#### What the exercise asks
Render the lines from the start of the records through the line that contains "(224, 245).", inclusive, as a JSON list of strings with one string per line and blank lines omitted.

#### Material provided
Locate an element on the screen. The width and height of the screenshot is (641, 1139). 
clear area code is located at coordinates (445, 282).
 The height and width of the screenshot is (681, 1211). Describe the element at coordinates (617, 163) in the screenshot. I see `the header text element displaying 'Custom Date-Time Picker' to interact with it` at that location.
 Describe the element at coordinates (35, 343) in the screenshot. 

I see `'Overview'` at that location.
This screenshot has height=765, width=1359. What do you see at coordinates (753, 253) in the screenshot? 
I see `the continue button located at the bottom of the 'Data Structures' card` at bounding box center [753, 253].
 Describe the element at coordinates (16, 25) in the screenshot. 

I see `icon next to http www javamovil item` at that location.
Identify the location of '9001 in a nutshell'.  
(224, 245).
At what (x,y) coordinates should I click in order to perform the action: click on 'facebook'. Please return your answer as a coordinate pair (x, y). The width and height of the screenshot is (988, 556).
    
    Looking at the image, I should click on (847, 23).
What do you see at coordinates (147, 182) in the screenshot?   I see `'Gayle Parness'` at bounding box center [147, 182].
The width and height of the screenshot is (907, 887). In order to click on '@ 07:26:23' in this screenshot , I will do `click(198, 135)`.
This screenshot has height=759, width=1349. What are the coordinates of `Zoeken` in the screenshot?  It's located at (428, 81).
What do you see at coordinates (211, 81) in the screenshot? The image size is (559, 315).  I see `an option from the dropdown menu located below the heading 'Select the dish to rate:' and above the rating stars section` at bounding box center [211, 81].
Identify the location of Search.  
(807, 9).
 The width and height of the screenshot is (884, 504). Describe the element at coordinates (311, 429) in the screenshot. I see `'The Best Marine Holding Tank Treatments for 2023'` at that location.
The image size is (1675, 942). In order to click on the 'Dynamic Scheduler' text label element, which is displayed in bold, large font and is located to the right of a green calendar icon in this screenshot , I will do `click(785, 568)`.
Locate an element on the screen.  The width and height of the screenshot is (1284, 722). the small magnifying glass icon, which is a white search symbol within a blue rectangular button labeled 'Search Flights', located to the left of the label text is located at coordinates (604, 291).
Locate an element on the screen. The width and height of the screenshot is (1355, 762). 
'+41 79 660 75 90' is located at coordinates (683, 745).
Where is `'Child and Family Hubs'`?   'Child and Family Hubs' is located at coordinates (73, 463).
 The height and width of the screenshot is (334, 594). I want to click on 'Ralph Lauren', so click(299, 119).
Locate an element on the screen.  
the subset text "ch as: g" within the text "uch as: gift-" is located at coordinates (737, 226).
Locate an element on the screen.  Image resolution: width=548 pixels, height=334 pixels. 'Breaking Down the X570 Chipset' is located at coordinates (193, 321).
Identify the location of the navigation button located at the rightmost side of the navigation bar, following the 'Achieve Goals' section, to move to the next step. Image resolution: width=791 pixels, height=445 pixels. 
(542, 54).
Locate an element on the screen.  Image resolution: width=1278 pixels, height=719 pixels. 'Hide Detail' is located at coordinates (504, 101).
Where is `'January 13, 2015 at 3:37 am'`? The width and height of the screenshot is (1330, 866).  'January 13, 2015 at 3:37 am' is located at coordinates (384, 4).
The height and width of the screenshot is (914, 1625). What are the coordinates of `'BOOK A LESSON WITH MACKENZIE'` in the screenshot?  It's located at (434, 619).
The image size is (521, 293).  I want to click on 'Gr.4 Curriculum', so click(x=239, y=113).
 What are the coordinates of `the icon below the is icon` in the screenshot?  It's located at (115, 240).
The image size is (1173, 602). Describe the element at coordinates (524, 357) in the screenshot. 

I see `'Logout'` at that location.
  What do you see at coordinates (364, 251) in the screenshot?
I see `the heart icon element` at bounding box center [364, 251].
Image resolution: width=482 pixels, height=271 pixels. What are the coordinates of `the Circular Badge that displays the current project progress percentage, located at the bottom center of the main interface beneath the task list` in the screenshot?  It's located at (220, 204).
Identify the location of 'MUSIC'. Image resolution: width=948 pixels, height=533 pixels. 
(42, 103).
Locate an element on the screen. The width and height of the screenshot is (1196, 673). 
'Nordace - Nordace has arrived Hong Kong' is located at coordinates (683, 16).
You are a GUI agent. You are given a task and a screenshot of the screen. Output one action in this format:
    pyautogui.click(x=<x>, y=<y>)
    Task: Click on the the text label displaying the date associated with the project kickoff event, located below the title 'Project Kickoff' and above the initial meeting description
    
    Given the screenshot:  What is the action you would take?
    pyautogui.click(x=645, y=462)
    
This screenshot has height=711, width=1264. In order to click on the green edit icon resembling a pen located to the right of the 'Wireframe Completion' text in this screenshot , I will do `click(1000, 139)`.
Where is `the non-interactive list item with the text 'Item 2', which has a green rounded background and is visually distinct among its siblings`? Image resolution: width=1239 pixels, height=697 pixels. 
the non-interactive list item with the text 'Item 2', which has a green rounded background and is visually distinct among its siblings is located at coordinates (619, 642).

#### Response for this exercise
[
  "Locate an element on the screen. The width and height of the screenshot is (641, 1139). ",
  "clear area code is located at coordinates (445, 282).",
  " The height and width of the screenshot is (681, 1211). Describe the element at coordinates (617, 163) in the screenshot. I see `the header text element displaying 'Custom Date-Time Picker' to interact with it` at that location.",
  " Describe the element at coordinates (35, 343) in the screenshot. ",
  "I see `'Overview'` at that location.",
  "This screenshot has height=765, width=1359. What do you see at coordinates (753, 253) in the screenshot? ",
  "I see `the continue button located at the bottom of the 'Data Structures' card` at bounding box center [753, 253].",
  " Describe the element at coordinates (16, 25) in the screenshot. ",
  "I see `icon next to http www javamovil item` at that location.",
  "Identify the location of '9001 in a nutshell'.  ",
  "(224, 245)."
]